Write out, without any change, the lines in the material below that run from the line with "Viewport: 1024px width, 665px" through the line with "The image size is (1022, 499).", both included.

* **Provided material**

------

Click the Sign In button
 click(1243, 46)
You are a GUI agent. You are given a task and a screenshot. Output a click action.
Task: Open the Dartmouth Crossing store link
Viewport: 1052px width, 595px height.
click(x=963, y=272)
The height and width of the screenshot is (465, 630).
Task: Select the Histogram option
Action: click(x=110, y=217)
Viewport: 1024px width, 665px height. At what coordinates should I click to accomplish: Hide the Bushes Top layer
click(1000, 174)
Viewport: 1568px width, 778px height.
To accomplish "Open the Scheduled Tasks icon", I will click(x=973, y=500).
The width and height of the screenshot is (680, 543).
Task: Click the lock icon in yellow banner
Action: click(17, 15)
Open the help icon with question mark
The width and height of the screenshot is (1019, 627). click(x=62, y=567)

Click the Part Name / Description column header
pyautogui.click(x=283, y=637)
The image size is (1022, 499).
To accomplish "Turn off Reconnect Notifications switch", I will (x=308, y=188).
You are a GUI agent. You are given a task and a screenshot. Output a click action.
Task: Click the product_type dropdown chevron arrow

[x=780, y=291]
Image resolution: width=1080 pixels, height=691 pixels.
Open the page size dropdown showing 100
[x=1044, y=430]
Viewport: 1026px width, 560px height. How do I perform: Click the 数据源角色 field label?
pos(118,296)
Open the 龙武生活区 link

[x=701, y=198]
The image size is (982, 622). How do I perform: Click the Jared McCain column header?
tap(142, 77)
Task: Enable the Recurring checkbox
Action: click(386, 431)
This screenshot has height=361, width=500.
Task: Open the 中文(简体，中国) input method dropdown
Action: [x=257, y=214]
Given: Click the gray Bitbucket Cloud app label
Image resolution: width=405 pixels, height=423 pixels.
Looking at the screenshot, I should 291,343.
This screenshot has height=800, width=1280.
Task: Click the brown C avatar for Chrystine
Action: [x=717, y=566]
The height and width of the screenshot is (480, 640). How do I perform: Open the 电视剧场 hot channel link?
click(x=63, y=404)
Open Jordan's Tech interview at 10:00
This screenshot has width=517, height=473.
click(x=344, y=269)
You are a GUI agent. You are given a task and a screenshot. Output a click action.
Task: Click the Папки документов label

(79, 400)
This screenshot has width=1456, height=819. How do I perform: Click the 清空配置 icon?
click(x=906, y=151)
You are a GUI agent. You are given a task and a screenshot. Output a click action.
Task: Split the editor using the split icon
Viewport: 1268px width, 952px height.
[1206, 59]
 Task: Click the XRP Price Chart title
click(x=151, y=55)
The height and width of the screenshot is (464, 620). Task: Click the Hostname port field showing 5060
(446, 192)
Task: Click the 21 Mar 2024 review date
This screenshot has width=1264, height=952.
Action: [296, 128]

------

* **The completed task**
Viewport: 1024px width, 665px height. At what coordinates should I click to accomplish: Hide the Bushes Top layer
click(1000, 174)
Viewport: 1568px width, 778px height.
To accomplish "Open the Scheduled Tasks icon", I will click(x=973, y=500).
The width and height of the screenshot is (680, 543).
Task: Click the lock icon in yellow banner
Action: click(17, 15)
Open the help icon with question mark
The width and height of the screenshot is (1019, 627). click(x=62, y=567)

Click the Part Name / Description column header
pyautogui.click(x=283, y=637)
The image size is (1022, 499).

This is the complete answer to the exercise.